Gå til hovedindhold

Hedebo Embroidery in Copenhagen

Hedebo Embroidery was beautifully executed by peasant wives from the Hedebo area up until the 20th century. After that, the embroidery was also sewn by wealthy and educated women from both the cities and the countryside. This has led to interpretations that explain Hedebo Embroidery as special because it was a needlework culture which spread from the peasantry to the middle classes. But should the interpretation stop there? How did the peasant wives of the 19th century begin to embroider in such a way that clearly drew on inspiration from Renaissance Italy?

Indhold

    Frise i Københavns Rådhus, som har taget inspiration fra hedebosyningen ude fra landet

    One of the main stairs in Copenhagen Townhall, built 100 years ago. The frieze was designed by the architect, Martin Nyrop. He was inspired by Hedebo Embroidery and designed embroidery patterns himself for the Society for the Promotion if Hedebo Embroidery.

    Wet nurses and Maids

    Throughout the 19th century, many young women came to Copenhagen as maids and wet nurses. At an exhibition in 1812, a typical bonnet from the Hedebo area was called a wet nurse’s bonnet. Paintings from the Golden Age by Vilhelm Marstrand depicted wet nurses in Hedebo folk costume. This has led to the conclusion that wet nurses from the Hedebo area were highly valued in Copenhagen. Maybe the wealthy, who hired the nurses, thought that the well nourished women from the Heath also had healthy and abundant breast milk. Wet nurses were privileged members of a family – compared to the rest of the domestic servants. This was shown by the wet nurse’s uniform and em-ployment contract. One can assume that the wet nurse also gained a special insight into the bought or sewn embroideries of the lady of the house.

    Inspiration

    In the 19th century there was a mingling of those who hired wet nurses for their newborn babies in Copenhagen and those who travelled throughout Europe and were inspired by foreign artisan craftwork. One can imagine that the trained embroidery eye of the wet nurse fell on both familiar and new elements among the textiles of the lady, and that the wet nurse would immediately try these out in her Hedebo embroidery.
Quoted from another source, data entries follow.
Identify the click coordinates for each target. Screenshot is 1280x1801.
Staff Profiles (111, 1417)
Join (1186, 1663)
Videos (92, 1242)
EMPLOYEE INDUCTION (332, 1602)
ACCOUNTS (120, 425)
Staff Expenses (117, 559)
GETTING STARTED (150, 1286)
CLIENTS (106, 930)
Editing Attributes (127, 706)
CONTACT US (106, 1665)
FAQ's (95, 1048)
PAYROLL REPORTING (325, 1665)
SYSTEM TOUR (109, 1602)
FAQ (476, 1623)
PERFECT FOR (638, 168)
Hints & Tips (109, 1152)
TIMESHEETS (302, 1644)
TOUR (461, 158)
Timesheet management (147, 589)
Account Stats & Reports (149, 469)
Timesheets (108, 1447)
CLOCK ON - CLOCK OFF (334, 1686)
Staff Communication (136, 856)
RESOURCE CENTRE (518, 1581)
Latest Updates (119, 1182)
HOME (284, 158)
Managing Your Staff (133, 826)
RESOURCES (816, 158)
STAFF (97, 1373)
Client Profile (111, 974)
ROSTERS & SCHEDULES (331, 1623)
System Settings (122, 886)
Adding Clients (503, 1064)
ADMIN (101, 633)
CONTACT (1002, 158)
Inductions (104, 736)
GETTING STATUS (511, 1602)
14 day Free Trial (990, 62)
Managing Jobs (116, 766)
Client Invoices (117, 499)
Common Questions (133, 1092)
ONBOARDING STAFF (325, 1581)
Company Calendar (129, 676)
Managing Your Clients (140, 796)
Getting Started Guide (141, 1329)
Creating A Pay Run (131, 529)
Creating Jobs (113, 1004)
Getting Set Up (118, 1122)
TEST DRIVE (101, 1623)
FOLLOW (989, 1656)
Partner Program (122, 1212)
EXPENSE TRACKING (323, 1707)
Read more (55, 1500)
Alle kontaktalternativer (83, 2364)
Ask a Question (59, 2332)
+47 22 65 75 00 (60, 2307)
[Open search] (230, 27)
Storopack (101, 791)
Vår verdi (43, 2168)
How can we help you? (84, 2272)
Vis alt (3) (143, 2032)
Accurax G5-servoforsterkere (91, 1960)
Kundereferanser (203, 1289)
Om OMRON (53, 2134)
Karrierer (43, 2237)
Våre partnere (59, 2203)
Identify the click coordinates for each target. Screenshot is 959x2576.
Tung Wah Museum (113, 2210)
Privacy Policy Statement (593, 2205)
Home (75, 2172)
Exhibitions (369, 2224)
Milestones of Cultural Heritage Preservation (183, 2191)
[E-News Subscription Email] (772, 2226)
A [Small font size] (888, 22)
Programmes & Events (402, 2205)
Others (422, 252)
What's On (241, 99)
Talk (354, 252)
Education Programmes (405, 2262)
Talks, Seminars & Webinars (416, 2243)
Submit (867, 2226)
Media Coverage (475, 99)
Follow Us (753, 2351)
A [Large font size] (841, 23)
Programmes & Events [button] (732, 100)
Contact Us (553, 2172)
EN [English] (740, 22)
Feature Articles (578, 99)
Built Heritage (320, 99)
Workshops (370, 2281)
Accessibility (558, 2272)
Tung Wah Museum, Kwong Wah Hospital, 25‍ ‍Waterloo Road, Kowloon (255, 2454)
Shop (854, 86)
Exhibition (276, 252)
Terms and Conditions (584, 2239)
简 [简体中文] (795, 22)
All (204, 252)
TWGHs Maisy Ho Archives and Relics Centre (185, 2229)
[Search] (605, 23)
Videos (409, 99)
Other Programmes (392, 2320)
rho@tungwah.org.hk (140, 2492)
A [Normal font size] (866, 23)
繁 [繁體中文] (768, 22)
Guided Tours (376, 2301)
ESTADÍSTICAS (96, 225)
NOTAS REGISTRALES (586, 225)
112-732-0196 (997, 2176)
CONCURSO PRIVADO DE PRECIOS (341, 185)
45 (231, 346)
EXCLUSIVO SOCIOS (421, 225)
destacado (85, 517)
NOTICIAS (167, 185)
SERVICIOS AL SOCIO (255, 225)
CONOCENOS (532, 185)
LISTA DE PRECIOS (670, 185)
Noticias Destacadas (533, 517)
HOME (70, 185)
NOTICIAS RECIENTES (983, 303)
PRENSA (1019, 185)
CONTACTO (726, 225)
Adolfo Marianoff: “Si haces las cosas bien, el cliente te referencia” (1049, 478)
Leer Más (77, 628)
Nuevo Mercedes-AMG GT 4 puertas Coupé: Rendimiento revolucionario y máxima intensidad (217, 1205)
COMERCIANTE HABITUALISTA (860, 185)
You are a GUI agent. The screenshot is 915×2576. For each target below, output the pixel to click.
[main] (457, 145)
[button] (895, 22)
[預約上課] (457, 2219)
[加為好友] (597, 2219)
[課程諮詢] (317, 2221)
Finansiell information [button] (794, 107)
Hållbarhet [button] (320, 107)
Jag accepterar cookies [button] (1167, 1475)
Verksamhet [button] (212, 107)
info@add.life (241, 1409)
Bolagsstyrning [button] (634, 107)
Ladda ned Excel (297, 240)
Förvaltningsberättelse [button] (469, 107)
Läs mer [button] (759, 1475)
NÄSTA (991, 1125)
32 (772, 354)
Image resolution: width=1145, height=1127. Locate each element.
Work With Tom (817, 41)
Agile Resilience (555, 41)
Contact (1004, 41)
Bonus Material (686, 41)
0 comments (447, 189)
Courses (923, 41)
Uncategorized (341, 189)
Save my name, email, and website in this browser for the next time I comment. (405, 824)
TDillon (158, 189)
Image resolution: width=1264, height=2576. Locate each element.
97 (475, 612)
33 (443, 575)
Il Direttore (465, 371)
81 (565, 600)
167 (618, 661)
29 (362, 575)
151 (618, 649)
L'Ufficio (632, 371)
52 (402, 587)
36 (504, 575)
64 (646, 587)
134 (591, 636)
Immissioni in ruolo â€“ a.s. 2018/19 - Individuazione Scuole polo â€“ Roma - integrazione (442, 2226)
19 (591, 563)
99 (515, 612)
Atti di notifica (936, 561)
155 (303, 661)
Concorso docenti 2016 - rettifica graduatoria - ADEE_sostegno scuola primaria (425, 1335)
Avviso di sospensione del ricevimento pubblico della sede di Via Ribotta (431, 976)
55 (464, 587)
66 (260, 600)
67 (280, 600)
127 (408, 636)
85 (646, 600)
This contributed to the development of new variations and techniques. In the second half of the 19th century, more and more women from Copenhagen discovered the qualities of Hedebo Embroidery. They bought Hedebo Embroidery textiles, now crafted by able needle-women following designs which matched the house interiors and the clothes of the middle classes. At the beginning of the 20th century, it became fashionable for middle class women to learn to sew Hedebo Embroidery according to patterns published by organisations such as the Society for the Promotion of Hedebo Embroidery.

    Copenhagen City Hall

    In 1907 the Society for the Promotion of Hedebo Embroidery was established on the initiative of the architect Martin Nyrop. In the 1890s he produced drawings of a proposed new city hall in Copenhagen. Hedebo Embroidery inspired his sketches for the stucco and other decorative elements on the staircases and galleries, and in the offices. The decoration of the brass door handles on the main entrance door also reflects the unique embroideries of Hedebo. This decoration can still be seen in Copenhagen City Hall.

    Borgertrappen i Københavns Rådhus i 2005, 100 år efter opførelsen.